Work task: Your answer should consist only of the lines from the line containing "The image size is (1350, 787)." through the last line below, each repeated exactly.
☆ ☆ ☆ ☆ ☆ ☆ ☆
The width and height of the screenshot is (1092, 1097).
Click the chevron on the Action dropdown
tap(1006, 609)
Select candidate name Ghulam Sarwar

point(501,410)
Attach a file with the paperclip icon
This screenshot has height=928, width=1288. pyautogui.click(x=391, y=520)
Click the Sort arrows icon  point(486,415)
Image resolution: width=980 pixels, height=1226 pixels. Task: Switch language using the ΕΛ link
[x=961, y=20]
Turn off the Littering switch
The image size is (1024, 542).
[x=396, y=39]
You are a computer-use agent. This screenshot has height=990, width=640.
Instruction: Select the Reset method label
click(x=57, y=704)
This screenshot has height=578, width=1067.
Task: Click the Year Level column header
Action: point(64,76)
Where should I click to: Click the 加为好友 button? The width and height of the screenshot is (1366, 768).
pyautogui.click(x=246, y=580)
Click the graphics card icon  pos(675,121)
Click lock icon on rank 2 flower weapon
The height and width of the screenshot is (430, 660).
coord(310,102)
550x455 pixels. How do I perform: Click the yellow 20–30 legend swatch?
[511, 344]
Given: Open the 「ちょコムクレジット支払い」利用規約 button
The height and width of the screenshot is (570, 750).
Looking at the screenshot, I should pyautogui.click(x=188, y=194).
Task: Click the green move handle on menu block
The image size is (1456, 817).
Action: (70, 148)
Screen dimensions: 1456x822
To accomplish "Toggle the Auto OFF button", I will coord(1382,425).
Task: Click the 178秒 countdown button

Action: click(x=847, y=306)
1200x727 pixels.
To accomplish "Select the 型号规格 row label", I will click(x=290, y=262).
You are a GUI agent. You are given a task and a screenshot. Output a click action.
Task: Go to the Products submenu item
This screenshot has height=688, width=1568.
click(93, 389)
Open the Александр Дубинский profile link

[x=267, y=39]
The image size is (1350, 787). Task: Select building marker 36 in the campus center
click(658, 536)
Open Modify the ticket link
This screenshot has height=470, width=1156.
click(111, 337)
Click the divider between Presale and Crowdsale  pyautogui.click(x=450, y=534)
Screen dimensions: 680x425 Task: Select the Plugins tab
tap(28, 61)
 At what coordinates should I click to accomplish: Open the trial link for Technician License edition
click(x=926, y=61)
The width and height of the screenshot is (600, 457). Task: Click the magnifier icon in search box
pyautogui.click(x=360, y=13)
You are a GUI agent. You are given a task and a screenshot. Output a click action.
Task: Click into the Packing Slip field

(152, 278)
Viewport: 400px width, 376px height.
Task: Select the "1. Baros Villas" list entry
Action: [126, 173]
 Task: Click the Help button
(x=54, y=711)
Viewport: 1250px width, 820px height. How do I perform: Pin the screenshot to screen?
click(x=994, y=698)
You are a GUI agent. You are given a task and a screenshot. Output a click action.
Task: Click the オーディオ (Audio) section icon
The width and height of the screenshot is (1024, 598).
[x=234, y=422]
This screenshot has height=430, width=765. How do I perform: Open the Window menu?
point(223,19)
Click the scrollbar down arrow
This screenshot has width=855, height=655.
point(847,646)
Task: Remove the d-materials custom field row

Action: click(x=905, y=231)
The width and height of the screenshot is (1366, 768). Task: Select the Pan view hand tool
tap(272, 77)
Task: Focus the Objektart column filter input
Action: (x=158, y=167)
☆ ☆ ☆ ☆ ☆ ☆ ☆
Answer to the problem:
The image size is (1350, 787). Task: Select building marker 36 in the campus center
click(658, 536)
Open Modify the ticket link
This screenshot has height=470, width=1156.
click(111, 337)
Click the divider between Presale and Crowdsale  pyautogui.click(x=450, y=534)
Screen dimensions: 680x425 Task: Select the Plugins tab
tap(28, 61)
 At what coordinates should I click to accomplish: Open the trial link for Technician License edition
click(x=926, y=61)
The width and height of the screenshot is (600, 457). Task: Click the magnifier icon in search box
pyautogui.click(x=360, y=13)
You are a GUI agent. You are given a task and a screenshot. Output a click action.
Task: Click into the Packing Slip field

(152, 278)
Viewport: 400px width, 376px height.
Task: Select the "1. Baros Villas" list entry
Action: [126, 173]
 Task: Click the Help button
(x=54, y=711)
Viewport: 1250px width, 820px height. How do I perform: Pin the screenshot to screen?
click(x=994, y=698)
You are a GUI agent. You are given a task and a screenshot. Output a click action.
Task: Click the オーディオ (Audio) section icon
The width and height of the screenshot is (1024, 598).
[x=234, y=422]
This screenshot has height=430, width=765. How do I perform: Open the Window menu?
point(223,19)
Click the scrollbar down arrow
This screenshot has width=855, height=655.
point(847,646)
Task: Remove the d-materials custom field row

Action: click(x=905, y=231)
The width and height of the screenshot is (1366, 768). Task: Select the Pan view hand tool
tap(272, 77)
Task: Focus the Objektart column filter input
Action: (x=158, y=167)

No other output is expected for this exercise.